Community Jam

One of the best things I’ve done lately is join in a weekly jam session held at my local music studio. The fact that we have a local music studio is amazing. The fact that I can just drop in, join a bunch of strangers, smash out some tunes and blether about music for a few hours, all for free, is incredible.

I live in a medium-sized town – by Scottish standards – around 15,000 people, but one with very few amenities. All over the country, local services and facilities are being cut or forced to close. Places like this – not just music studios, but libraries, community centres and cafes are so valuable. Places where people can gather for a particular purpose, or none. Places run by people who know the community want to make it better. Erskine Arts offers music lessons to kids and adults, various projects for young people, drop in soup & chat sessions as well as the jam sessions. It’s run by a great group of guys who are always looking for ways to contribute to the community and to get the community involved in what they are doing. My older child went there for guitar lessons for a while and I loved going there, seeing what they were up to and secretly (ok sometimes not to secretly) wished I could jump on the drum kit and have a play.

I took up drums again a few years ago, well twice, I wrote about it here and here. The second time I did end up joining with some others to form a wee band, playing covers. Unfortunately that petered out, then the pandemic happened. I continued to practice a bit at home, sadly my acoustic kit had to be relegated to the attic when I needed more space in my bedroom for home working, but I have a cheap electronic kit that is fine for a bashabout. Not having lessons or band practice meant I lacked any focus or motivation, plus there’s always something else to do with the kids, work, house, etc drumming just got lower in the priority list. Then I started to get a weird thing happen to my foot, then leg then whole left side (it’s being investigated by neurology but so far there’s been a lot of ruling things out and not much agreement on what it actually is) so that was scary and I stopped playing at all for over a year for fear that I wouldn’t be able to or that it would show up exactly how much function I had lost.

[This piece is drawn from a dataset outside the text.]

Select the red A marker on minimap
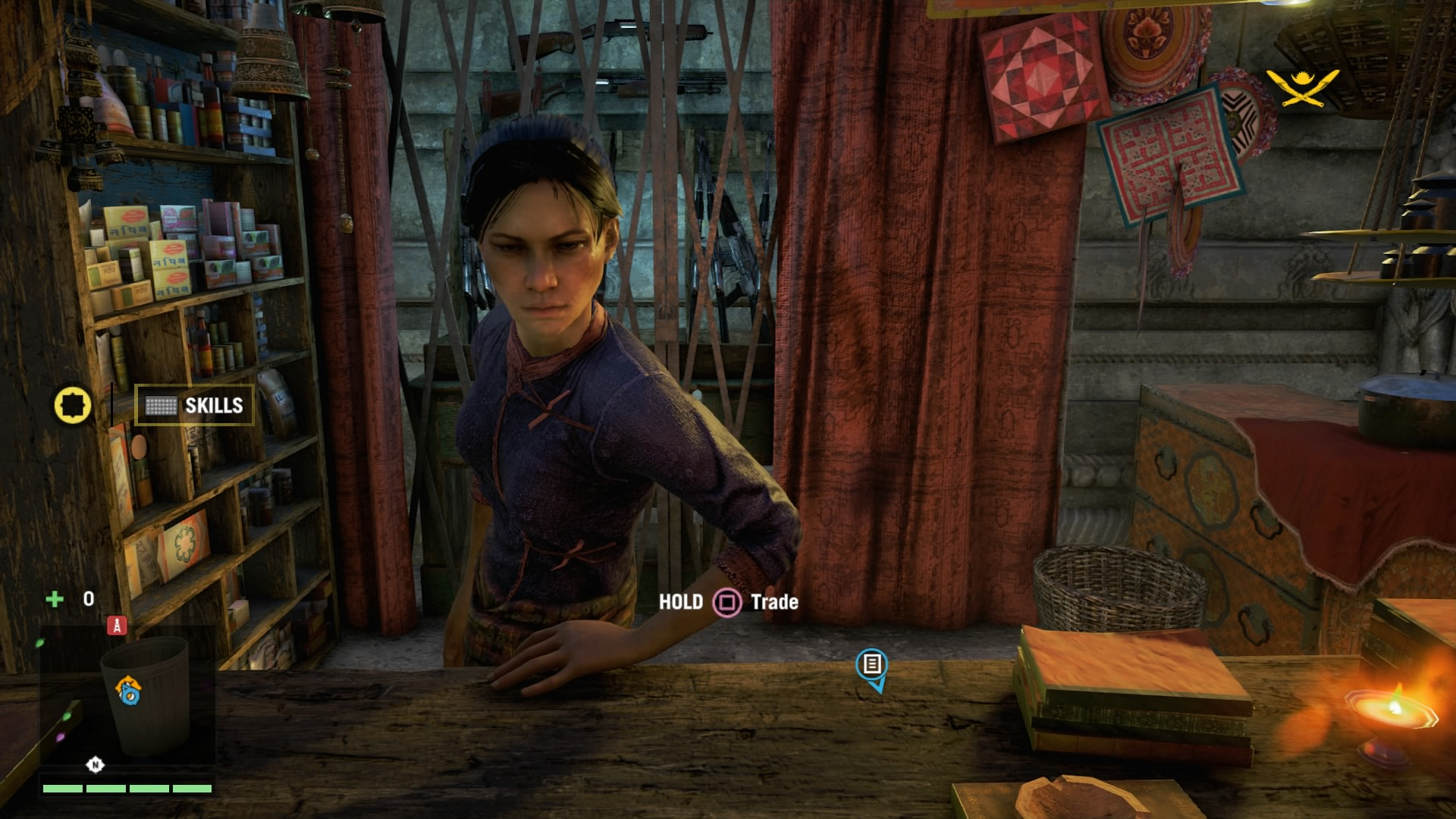 tap(117, 626)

Then started the adult jam sessions. I didn’t go immediately, but eventually made tentative enquiries, told them about my weird foot/leg/arm thing but was encouraged to come along and just watch or join in if I felt like it. I was reminded that everyone brings something, maybe they have just started learning to play their instrument, have physical or mental health issues, or just lack confidence playing in front of others. It’s on a Friday afternoon, which luckily is the 1 day I don’t usually work. It’s usually me and a bunch of older men. The demographic of the group definitely influences the song choices – we’ve done Eric Clapton, Elvis, Cat Stephens, Kenny Rogers, Chuck Berry and a load of blues numbers that I don’t really know but that doesn’t matter. Someone suggests a song, gets cajoled into taking the mic, gives a quick rundown of the chords and we give it a whirl. People join in with what they can, whether it’s simple strumming along or contributing a lead solo. We are good at starting, the middle bits sound great we’re usually not so hot on endings, but nobody cares, it’s all good fun.

Jam session in progress, that’s me on drums! – photo by Erskine Arts

I’ve written before that improvising was never part of my learning before, I was taught technical skills but not anything about interpreting a song. That combined with never having access to a kit to play about on meant that now I struggle with adding my own elements into playing. I can play along to most song with a basic beat but am still reticent about adding fills or variations. At the moment it’s mainly confidence, but as each week goes by I get more comfortable behind the kit, more familiar with the songs and more aware of how I need to adapt my playing to suit my wonky arm and foot. The guys are nothing but supportive, to me and to each other. It’s great to see everyone helping each other out and encouraging them to have a go of singing or improvising a solo.

Continuing the theme of my last post, we’re lucky to have this facility in our town. I most likely wouldn’t go if this was in Renfrew or Paisley. Practically, it’s only a 5 minute drive away, but more than that it feels like something that is for me because it’s here just down the road. Almost like it would be rude not to get involved with something so amazing, friendly and welcoming for my community, for all of us, for me.